The Part Unseen

It’d be fair to say that like many people I’m prone to overthinking.

Scouring all the angles and outcomes, considering each carefully and yet the most logical one often causes the most trouble because unlike me most people are ruled by their emotions instead of their mind.

Stemming from some deep and repressed childhood trauma, probably.

This path of thinking leaves me looking over one shoulder all the time because of getting knifed in the back all too often.

Although usually that is of my own doing, the classic self-fulfilling prophecy.

It’d just be nice to once not have to have that consideration, yet given who we all are and the fact we’re all just mere humans that will satisfy our own needs first it’ll not be going away anytime soon.

Of course this is simply a deep reflection of my innermost-self.

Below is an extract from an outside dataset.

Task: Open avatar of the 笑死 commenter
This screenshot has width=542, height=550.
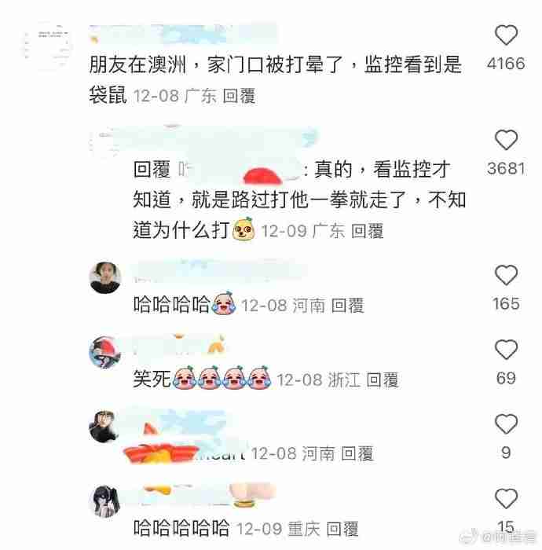Action: 104,352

It’s why we are disgusted by certain things more than others, ugly refections of who we really are when things get nasty or desperate.

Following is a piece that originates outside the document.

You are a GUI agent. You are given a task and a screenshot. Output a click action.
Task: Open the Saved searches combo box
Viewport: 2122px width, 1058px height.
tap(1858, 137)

Never being afraid to fight my way out of a shit situation and take people down with me has been a natural response for as long as I can remember, perhaps from being used in that way when I was a kid, although those memories became locked away and no matter how I try to draw them up they’re nothing other than noiseless void.

Funny how deep down were all still just frightened children… or rather I am.

It’s why burning everything down around me is a repeated pattern.

Staring again, and again, and again.

Its become so regular now it’s habit, a bad habit yet one that is also comforting as well, like being addicted to heroin or something we shouldn’t be, I’m addicted to trauma.

I need it to feel anything and with each hit the effects get weaker and weaker.

As such the edge gets pushed more and more, eventually there will be nothing left, nothing at all and I get the feeling that even in that situation there will still be that unifiable hole, that thirst unquenchable.

It’s why I’ve wished, even attempted to silence everything a few times now.

To be able to sit down and speak with this inner child crying out for something it can’t voice, if only I could do that. Unlock those things that remain tightly bound, perhaps they’d give me the answers I seek, or perhaps the ones I already know yet won’t allow myself to know.

Anyway, until that time I will move forwards always looking over my shoulder for something I don’t know to watch out for.